Effects of high-order interactions on synchronization of a fractional-order neural system

In this study, effects of high-order interactions on synchronization of the fractional-order Hindmarsh-Rose neuron models have been examined deeply. Three different network situations in which first-order coupling, high-order couplings and first-plus second-order couplings included in the neuron models, have been considered, respectively. In order to find the optimal values of the first- and high-order coupling parameters by minimizing the cost function resulted from pairwise and triple interactions, the particle swarm optimization algorithm is employed. It has been deduced from the numerical simulation results that the first-plus second-order couplings induce the synchronization with both reduced first-order coupling strength and total cost compared to the first-order coupled case solely. When the only first-order coupled case is compared with the only second-order coupled case, it is determined that the neural network with only second-order couplings involved could achieve synchronization with lower coupling strength and, as a natural result, lower cost.
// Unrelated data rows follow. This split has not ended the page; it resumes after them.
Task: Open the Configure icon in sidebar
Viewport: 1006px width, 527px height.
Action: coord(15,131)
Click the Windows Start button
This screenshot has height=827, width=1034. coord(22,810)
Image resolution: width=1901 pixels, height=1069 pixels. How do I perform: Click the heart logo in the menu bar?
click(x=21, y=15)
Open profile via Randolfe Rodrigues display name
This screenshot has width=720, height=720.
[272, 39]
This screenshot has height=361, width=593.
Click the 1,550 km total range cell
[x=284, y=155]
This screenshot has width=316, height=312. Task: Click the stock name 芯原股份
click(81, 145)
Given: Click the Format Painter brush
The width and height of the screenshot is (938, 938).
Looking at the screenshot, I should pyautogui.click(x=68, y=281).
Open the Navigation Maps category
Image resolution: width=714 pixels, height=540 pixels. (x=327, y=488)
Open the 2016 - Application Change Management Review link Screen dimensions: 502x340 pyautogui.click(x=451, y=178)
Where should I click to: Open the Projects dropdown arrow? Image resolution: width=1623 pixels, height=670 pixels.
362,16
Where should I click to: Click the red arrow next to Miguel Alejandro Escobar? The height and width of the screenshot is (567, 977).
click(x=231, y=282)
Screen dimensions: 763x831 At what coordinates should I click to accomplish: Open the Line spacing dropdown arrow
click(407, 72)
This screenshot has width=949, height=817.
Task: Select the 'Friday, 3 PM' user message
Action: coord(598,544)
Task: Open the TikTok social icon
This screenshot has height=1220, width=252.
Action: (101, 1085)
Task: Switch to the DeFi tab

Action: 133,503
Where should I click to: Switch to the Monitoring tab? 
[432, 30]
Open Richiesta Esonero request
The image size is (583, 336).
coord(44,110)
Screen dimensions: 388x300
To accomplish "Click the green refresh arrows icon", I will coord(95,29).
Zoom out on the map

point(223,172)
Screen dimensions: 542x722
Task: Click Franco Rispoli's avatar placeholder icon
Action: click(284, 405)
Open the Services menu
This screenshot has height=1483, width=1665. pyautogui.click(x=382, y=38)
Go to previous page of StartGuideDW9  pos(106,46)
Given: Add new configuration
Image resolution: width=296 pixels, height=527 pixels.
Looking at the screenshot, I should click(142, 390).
On the other hand, solely second- and first-plus second-order coupled networks give very similar results each other. Therefore, high-order interactions have a positive effect on the synchronization. Additionally, increasing the network size decreases the values of the both first- and high-order coupling strengths to reach synchronization. However, in this case, total cost should be kept in the mind. Decreasing the fractional order parameter causes slower synchronization due to the decreased frequency of the neural response. On the other hand, more synchronous network is possible with increasing the fractional order parameter. Thus, the neural network with higher fractional order as well as high-order coupled is a good candidate in terms of the neural synchronization.